Start of Material shown
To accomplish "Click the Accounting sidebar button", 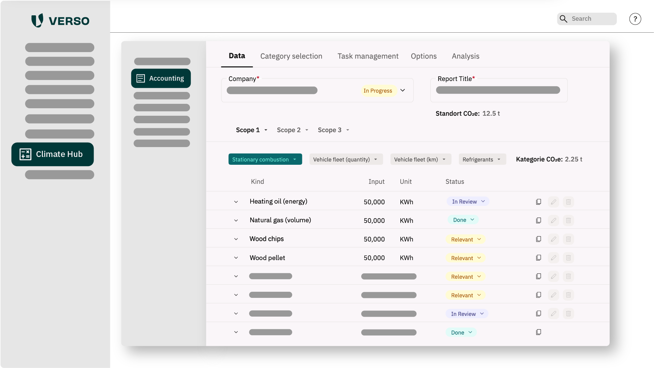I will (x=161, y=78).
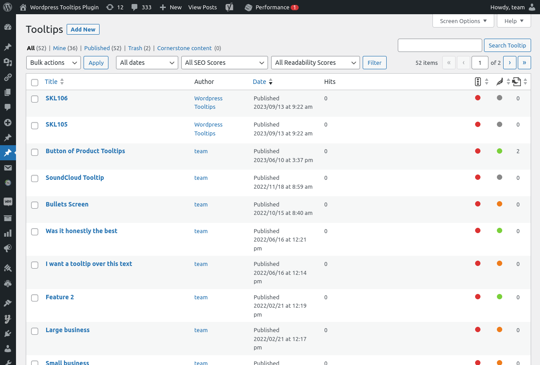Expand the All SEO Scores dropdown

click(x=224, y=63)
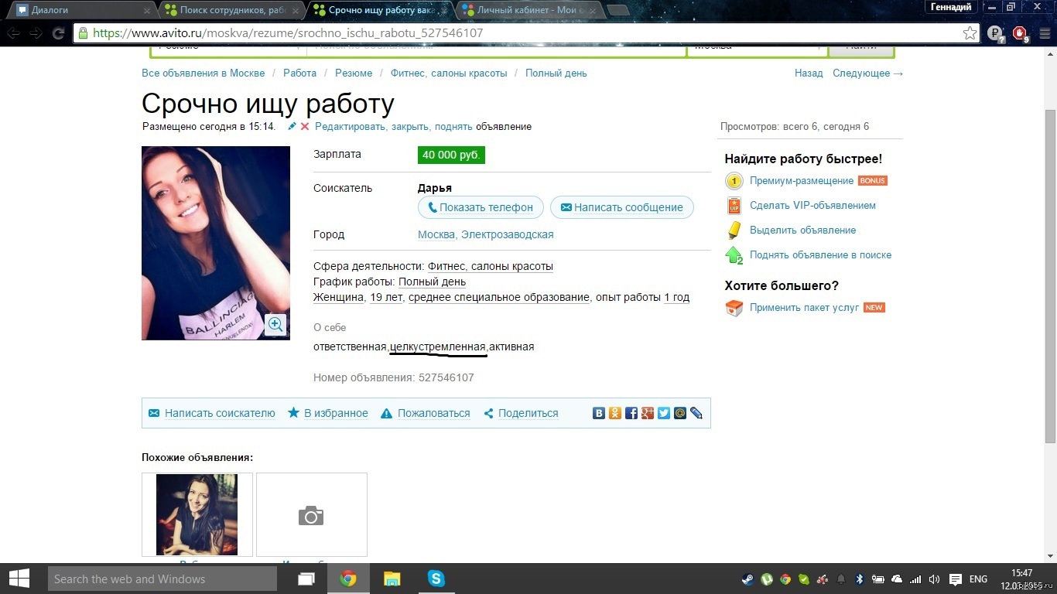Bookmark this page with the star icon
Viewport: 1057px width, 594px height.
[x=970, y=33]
End of Material shown
Start of Material shown
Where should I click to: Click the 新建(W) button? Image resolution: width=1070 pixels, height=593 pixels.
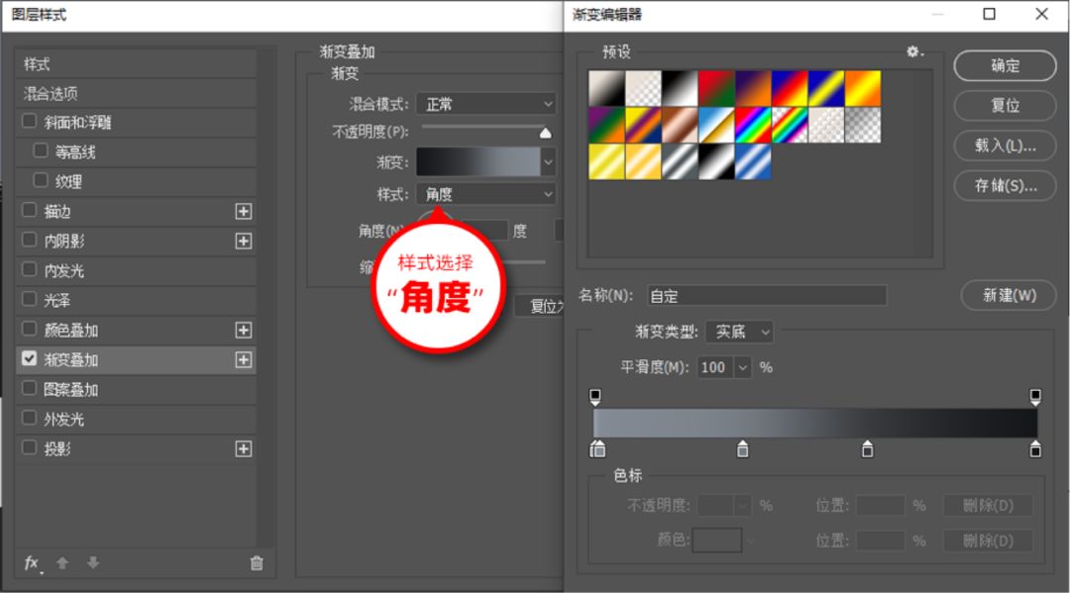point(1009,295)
End of Material shown
Start of Material shown
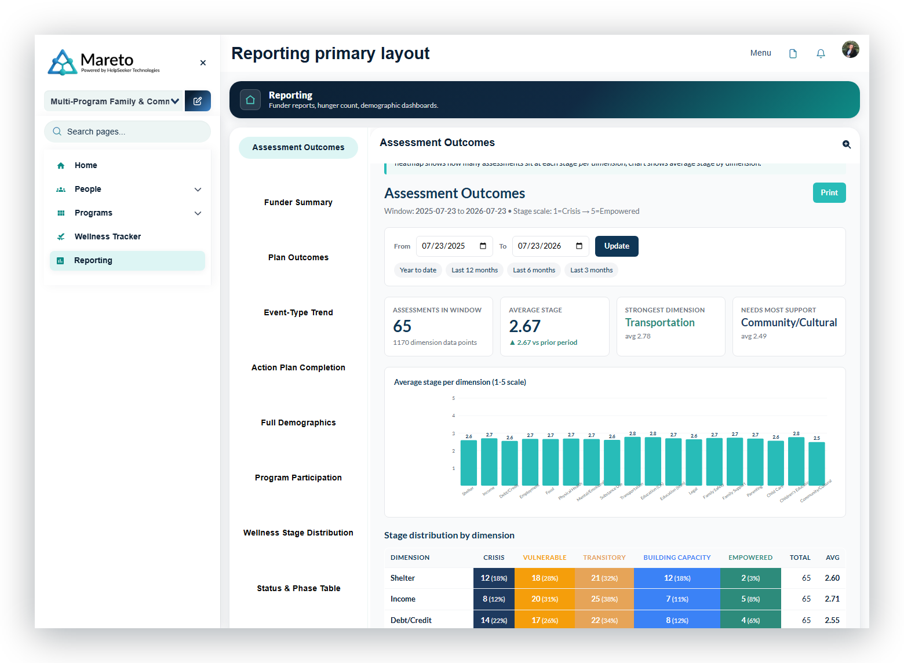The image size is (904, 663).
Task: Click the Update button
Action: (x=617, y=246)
End of Material shown
# [Exercise instructions]
Copy everything from the line containing "Where should I" down to the line containing "point(1009,295)", including both of those lines, and leave the pictures out of your answer.

# [Written response]
Where should I click to: Click the 新建(W) button? Image resolution: width=1070 pixels, height=593 pixels.
point(1009,295)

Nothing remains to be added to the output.